To validate an e-mail address by checking it's syntax, and looking up
the host name in DNS:

http://www.systeminetwork.com/article.cfm?id=17632

To validate an e-mail address by checking it's syntax with a regular
expression:

http://www.systeminetwork.com/article.cfm?id=52826

Both links require a membership for System iNetwork (but a free
"associate" membership should work.)

I strongly discourage anyone from trying to use SMTP to verify an e-mail
address because of the fact that there are SMTP servers out there that
just queue mail and forward it to a different server:

a) Sometimes this is done for virus scanning. The anti-virus appliance
receives all e-mail for a domain. It scans it. If it's safe, it
forwards it to the "real" e-mail server. The virus server doesn't know
all of the users who receive e-mail... it accepts any mail for the given
domain (the part after the @ in the address) whether the address is
correct or not. After it scans it, it fowards it to the real server. If
the address was wrong, the real server replies in e-mail.

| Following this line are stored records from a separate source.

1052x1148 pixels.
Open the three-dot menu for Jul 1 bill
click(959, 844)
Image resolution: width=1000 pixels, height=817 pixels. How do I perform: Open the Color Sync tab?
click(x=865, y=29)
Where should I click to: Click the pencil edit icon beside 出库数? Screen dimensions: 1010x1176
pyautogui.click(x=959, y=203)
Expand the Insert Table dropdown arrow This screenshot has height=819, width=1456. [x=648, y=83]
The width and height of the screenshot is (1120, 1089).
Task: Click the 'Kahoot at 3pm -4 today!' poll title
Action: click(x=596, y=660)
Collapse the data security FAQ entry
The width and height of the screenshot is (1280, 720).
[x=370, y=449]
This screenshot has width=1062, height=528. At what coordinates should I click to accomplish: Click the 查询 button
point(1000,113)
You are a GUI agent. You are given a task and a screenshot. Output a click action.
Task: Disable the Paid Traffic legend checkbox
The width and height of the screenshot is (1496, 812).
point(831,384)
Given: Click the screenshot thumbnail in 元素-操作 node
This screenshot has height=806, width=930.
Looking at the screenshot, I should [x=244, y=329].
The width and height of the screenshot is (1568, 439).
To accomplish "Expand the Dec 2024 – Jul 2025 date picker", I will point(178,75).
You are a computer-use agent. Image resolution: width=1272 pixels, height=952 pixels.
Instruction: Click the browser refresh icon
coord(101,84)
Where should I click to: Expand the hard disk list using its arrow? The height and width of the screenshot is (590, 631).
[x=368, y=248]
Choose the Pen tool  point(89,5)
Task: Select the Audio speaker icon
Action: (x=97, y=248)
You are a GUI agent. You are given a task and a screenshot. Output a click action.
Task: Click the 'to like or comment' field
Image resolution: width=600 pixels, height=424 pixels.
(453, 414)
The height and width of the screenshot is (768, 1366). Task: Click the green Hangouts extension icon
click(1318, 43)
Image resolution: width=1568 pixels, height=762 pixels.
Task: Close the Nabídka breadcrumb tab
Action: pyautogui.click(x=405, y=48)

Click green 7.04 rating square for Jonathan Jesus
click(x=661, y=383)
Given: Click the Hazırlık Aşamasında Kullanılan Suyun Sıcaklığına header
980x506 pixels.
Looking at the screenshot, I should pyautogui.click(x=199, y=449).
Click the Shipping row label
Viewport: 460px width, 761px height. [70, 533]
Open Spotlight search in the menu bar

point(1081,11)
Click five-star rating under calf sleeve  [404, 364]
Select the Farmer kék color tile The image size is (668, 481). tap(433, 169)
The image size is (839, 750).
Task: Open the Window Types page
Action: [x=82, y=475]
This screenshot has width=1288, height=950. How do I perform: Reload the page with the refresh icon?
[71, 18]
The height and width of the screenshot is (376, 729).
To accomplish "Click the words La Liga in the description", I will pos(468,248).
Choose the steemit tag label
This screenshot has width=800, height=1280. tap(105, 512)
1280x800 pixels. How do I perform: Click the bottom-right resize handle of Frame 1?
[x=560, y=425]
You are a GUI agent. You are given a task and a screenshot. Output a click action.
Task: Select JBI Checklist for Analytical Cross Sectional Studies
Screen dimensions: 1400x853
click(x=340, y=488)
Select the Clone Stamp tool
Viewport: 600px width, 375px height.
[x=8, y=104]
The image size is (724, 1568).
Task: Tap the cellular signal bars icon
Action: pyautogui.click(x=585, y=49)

b) The same as A, but spam checking instead of virus scanning.

c) The same as A, but just as a backup server in case the main server
goes down for some reason.

d) The same as A, but instead of a secondary/forwarding server, the main
server just sends e-mails for errors because the administrator prefers
it that way.

Thereofre, the SMTP verification (including the link provided by Josh
Diggs) will work sometimes for some sites, but not consistently for
everyone. Do not use it.

DNS verification is also tricky. It should work very well, but it only
checks the host name, not the userid. If, for some reason, the DNS
servers are down, or your connection to the internet is down or flaky,
the DNS lookup might fail for a valid host, and therefore it might say a
valid address is invalid. (The same is true of the SMTP method, but
that method has the much bigger problem that it's unreliable as
described above.)

There's really no way to reliably determine (programatically) if an
e-mail address is valid.

A syntax check -- such as the regular expression method -- is really
about the best you can do without running the risk of dumping valid
addresses and keeping invalid ones.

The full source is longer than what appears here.